Ellen is first noted on an account list of Edwin Wight’s estate in 1850. She and her child, Nancy, were listed with a valuation of $500. After Joseph Allen purchased Tuckahoe, they appear on another list later that year along with four other of Ellen’s children (Daniel, Jane, Dilsey, and Jordan). On this 1850 list, all are noted to have the last name of Anderson. Who the father of any of these children was remains unclear. By 1856, it appears that Ellen had started a family with another enslaved man named Ed Smith. From this point, Ellen and her children are listed with the last name Smith. Two other children are born in this decade including Harriet and her brother, Andrew.
During the 1850s, Ellen is listed as having served as the cook which would have been a difficult and demanding position.

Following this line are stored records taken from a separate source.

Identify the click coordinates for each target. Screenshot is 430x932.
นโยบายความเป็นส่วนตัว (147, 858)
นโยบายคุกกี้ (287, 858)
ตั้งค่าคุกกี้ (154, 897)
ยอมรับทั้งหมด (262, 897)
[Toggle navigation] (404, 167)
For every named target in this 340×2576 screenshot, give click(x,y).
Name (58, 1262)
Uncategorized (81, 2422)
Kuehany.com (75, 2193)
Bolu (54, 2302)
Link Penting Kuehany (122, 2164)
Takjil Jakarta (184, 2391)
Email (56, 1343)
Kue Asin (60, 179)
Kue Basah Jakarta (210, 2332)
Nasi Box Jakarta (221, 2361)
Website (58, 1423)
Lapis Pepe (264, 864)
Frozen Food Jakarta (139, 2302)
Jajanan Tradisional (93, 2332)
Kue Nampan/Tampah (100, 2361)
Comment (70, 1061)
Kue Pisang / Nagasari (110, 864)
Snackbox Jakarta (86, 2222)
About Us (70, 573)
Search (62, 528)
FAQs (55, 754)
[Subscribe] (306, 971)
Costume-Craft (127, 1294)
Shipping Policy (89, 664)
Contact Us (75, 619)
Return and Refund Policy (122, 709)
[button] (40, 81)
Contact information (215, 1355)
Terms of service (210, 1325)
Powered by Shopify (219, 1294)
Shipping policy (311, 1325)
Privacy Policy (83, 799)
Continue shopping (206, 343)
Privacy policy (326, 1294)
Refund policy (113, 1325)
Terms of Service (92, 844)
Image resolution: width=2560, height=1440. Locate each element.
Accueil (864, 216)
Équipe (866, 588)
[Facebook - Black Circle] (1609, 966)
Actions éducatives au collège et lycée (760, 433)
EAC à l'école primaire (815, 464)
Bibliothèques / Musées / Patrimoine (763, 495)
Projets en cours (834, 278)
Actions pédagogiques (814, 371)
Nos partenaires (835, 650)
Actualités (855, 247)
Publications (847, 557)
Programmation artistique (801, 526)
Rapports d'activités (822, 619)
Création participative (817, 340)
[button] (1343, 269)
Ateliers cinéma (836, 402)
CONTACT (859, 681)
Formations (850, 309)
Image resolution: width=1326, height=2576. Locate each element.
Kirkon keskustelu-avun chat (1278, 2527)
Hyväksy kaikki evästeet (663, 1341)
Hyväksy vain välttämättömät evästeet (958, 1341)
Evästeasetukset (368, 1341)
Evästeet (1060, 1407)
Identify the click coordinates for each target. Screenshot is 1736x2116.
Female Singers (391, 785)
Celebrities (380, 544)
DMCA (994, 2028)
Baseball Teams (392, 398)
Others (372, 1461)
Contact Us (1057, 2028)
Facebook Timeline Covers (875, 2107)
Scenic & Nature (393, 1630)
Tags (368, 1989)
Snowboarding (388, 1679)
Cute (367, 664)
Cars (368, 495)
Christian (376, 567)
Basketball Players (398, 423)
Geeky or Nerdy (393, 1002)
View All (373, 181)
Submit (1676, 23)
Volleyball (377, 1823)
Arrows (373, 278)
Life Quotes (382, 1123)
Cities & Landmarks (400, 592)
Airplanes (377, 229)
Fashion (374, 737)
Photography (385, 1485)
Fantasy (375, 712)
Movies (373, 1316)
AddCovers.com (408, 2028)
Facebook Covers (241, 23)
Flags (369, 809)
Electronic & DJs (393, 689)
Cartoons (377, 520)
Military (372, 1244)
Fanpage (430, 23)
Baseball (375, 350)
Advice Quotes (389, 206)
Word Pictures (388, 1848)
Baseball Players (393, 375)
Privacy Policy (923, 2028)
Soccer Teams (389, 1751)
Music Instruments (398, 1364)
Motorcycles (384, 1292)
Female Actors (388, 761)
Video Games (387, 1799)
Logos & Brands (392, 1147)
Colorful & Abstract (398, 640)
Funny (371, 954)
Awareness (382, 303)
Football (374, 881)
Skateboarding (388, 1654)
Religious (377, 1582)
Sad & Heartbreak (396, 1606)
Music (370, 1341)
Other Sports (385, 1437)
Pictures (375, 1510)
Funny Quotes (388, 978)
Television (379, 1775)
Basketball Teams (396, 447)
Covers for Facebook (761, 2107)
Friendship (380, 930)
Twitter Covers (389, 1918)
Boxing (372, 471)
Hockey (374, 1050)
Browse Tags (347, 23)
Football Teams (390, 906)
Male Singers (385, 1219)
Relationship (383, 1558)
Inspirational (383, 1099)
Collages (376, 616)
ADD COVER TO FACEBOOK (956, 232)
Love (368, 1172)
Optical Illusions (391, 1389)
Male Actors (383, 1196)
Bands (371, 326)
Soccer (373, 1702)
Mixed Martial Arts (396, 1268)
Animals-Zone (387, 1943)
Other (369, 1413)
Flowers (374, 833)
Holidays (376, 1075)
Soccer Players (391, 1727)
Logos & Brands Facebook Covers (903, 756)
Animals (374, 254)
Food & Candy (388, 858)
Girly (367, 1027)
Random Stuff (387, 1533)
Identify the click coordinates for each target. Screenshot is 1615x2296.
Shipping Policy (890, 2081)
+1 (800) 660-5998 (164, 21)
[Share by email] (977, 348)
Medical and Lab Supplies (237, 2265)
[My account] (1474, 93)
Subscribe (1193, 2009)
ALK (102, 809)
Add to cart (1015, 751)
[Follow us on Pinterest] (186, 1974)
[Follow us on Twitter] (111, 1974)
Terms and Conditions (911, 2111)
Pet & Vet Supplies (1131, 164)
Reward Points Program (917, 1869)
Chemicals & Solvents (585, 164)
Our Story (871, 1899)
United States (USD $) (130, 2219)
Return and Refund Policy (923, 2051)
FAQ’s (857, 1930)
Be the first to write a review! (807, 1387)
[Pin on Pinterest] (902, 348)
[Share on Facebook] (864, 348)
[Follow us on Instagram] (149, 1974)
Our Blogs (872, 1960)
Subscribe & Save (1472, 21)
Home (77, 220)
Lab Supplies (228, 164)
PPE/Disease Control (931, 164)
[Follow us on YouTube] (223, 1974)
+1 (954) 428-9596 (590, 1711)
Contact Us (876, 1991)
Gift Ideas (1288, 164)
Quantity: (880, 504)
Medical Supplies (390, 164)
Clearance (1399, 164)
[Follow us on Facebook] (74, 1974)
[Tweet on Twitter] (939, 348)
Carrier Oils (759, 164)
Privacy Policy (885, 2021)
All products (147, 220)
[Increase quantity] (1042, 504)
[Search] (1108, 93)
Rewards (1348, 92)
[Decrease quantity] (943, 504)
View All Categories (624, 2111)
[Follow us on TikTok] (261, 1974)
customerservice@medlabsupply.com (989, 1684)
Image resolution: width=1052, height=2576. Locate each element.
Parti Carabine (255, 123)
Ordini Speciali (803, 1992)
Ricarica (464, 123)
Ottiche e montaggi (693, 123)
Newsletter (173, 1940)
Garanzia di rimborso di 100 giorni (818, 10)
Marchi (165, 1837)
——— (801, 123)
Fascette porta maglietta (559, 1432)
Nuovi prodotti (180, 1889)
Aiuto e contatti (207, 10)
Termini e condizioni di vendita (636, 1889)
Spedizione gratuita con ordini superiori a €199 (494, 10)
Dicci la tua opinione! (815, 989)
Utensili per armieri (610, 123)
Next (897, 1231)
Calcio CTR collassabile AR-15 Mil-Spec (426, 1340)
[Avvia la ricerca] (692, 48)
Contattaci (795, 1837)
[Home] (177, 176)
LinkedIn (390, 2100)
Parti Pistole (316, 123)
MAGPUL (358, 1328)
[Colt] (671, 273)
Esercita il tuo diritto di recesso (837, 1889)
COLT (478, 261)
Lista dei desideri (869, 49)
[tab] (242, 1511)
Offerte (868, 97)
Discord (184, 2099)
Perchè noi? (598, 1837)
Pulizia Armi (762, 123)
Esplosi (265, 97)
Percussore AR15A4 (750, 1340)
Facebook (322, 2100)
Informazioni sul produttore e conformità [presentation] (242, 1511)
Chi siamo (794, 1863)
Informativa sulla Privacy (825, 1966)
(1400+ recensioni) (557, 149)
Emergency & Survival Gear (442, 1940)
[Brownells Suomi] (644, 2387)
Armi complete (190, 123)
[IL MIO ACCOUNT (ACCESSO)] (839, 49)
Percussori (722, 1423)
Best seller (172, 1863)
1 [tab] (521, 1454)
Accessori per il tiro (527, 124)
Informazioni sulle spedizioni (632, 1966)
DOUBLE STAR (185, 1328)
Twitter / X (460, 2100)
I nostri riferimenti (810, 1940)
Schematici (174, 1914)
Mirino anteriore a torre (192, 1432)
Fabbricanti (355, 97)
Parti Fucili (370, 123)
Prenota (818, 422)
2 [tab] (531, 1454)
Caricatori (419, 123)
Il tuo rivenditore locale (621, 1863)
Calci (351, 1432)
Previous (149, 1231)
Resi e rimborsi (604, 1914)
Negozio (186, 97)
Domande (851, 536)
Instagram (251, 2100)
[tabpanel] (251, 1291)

Ellen would have been spending much of her time in the Old Kitchen building along Plantation Street which means that she and her family likely lived nearby in one of the slave cabins. In 1915, H. Coolidge (a member of the family that owned the property at the time) went to visit Harriet and spoke with her about her childhood at Tuckahoe. It is said that she had a clear recollection of growing up in the second quarter from the kitchen building (which would be the North Cabin). Though never explicitly stated, it is assumed that Harriet would have worked out in the fields with her father and siblings after she had reached a certain age. As a young child, she likely would have been put in charge of simpler tasks like running errands, feeding livestock, and perhaps assisting her mother in the kitchen.
At the time of the Coolidge visit, Harriet’s home was “on the Gayton Road near the negro church”. Several members of her family were living with her at the time including her husband, Dabney Wesley who she referred to as “the ditcher”. According to census records, the couple married around 1867 meaning Harriet would have been around 14 years old. They had at least nine children together and are thought to have continued to work at Tuckahoe as paid servants after the Civil War.
Records show that Harriet passed away on April 7, 1926 at the age of 70. The cause of death simply as “old age”. Some of Harriet’s family including Dabney (who had died in 1919) and quite possibly Harriet herself are thought to be buried at a church just a short ways from Tuckahoe.